*PROBLEM*:
Lay out the records from the line containing "Animation en volume (stop motion) (342, 1274)" down through the line containing "Daisuke Tsutsumi (561, 1274)", both included, as a JSON list of strings with one string per line and no blank lines.

↓

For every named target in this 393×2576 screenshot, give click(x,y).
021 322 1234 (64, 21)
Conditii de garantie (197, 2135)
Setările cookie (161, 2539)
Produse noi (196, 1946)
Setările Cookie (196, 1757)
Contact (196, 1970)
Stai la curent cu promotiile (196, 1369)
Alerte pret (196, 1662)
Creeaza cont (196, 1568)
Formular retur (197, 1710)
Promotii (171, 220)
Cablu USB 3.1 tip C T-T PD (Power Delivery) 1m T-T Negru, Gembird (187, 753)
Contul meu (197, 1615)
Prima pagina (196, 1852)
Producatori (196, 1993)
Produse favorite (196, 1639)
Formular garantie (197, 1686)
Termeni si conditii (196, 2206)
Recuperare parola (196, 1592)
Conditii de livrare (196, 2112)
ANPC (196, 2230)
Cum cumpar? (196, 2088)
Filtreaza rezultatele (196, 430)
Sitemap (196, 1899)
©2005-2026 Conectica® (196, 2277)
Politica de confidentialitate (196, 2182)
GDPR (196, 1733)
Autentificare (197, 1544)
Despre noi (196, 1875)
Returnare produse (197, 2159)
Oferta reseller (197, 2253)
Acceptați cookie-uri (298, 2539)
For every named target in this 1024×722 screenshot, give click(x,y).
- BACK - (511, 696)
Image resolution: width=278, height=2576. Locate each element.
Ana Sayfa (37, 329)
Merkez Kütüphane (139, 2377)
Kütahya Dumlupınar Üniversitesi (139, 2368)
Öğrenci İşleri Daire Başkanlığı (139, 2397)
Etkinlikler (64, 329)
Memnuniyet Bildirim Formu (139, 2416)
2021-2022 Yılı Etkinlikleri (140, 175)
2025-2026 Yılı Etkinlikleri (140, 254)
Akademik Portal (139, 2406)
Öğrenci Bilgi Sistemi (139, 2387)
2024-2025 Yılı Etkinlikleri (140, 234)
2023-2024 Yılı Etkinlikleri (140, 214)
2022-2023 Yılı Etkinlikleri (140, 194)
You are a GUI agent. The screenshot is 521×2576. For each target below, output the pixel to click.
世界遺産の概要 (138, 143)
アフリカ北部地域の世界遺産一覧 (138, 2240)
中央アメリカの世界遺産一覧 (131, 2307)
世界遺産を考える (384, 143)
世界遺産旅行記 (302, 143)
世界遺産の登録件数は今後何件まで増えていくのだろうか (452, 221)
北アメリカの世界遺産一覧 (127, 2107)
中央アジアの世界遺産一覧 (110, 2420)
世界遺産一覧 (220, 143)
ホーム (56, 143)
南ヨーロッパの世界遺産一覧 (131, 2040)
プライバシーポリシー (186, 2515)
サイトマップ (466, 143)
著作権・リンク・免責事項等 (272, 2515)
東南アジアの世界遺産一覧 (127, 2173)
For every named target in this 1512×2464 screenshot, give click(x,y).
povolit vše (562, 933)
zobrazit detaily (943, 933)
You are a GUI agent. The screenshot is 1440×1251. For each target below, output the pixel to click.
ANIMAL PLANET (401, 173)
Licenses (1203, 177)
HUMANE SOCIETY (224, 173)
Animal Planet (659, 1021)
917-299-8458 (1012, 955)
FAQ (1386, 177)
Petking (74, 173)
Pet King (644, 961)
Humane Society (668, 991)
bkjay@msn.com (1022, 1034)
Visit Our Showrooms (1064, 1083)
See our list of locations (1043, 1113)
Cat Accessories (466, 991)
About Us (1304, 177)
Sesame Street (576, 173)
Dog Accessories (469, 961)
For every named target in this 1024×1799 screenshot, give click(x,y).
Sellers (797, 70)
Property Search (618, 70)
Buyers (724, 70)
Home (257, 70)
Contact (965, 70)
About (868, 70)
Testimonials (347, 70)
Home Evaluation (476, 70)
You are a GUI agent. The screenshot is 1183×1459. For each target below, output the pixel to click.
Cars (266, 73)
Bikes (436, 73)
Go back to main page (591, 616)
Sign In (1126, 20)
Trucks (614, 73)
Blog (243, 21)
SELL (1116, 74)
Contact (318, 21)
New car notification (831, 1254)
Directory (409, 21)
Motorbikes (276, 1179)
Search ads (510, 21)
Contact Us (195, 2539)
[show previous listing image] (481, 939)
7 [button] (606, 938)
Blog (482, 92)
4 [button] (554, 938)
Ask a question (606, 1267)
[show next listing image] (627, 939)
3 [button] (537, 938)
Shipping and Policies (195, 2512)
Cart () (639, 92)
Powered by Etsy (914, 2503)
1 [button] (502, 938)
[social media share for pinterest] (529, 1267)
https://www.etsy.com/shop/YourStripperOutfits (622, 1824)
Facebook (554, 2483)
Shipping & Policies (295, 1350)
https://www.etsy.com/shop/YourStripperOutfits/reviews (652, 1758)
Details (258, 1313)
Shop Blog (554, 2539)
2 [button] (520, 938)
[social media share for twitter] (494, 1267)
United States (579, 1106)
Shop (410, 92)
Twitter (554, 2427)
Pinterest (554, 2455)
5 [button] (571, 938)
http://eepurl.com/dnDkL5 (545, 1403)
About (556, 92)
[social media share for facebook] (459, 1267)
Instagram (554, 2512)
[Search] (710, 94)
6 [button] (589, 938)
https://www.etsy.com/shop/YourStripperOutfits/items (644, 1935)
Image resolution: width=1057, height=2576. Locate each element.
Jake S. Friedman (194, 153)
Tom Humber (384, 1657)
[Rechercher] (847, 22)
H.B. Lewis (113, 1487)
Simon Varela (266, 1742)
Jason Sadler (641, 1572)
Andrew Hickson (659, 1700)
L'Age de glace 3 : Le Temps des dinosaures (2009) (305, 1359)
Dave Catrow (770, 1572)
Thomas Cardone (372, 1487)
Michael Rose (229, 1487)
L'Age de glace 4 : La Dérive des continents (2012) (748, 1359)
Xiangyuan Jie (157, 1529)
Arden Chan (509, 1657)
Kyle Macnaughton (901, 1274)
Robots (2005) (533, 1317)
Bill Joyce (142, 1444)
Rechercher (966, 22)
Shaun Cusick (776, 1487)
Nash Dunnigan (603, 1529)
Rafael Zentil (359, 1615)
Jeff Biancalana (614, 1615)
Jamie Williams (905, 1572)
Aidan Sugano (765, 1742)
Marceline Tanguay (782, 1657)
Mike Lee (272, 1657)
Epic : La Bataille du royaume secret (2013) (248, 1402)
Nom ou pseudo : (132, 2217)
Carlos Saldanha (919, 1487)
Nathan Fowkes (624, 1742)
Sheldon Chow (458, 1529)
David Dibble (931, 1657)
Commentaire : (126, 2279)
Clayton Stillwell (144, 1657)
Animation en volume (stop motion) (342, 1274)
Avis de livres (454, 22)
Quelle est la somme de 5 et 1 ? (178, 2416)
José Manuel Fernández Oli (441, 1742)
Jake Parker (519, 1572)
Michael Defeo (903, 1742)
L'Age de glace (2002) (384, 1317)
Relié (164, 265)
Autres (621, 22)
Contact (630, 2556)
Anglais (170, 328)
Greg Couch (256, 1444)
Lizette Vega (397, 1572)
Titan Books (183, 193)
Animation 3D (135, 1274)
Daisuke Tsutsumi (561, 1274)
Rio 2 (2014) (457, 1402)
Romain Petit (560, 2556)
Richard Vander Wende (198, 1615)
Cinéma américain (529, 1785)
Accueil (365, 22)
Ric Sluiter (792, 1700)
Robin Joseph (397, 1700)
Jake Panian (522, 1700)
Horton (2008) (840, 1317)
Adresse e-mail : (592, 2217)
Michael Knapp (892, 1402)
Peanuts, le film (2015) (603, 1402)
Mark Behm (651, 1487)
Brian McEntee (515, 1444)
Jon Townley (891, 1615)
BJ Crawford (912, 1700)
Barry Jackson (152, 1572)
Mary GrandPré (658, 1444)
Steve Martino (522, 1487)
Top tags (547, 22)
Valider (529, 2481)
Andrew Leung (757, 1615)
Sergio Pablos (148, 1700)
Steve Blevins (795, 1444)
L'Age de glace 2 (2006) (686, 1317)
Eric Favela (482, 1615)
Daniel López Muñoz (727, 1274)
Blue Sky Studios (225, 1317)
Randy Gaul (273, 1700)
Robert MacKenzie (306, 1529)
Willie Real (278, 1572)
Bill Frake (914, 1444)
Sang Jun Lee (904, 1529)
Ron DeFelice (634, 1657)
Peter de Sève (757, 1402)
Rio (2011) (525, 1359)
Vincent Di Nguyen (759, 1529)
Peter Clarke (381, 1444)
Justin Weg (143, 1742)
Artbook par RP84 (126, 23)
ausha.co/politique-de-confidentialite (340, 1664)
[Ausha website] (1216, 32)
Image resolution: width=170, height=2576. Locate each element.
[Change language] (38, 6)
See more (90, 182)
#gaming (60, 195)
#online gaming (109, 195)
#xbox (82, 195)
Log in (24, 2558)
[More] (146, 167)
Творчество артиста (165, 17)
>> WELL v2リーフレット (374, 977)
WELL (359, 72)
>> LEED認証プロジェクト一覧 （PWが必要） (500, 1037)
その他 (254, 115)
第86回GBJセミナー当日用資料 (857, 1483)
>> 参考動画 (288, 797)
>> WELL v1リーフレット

↑

*ANSWER*:
[
  "Animation en volume (stop motion) (342, 1274)",
  "Avis de livres (454, 22)",
  "Quelle est la somme de 5 et 1 ? (178, 2416)",
  "José Manuel Fernández Oli (441, 1742)",
  "Jake Parker (519, 1572)",
  "Michael Defeo (903, 1742)",
  "L'Age de glace (2002) (384, 1317)",
  "Relié (164, 265)",
  "Autres (621, 22)",
  "Contact (630, 2556)",
  "Anglais (170, 328)",
  "Greg Couch (256, 1444)",
  "Lizette Vega (397, 1572)",
  "Titan Books (183, 193)",
  "Animation 3D (135, 1274)",
  "Daisuke Tsutsumi (561, 1274)"
]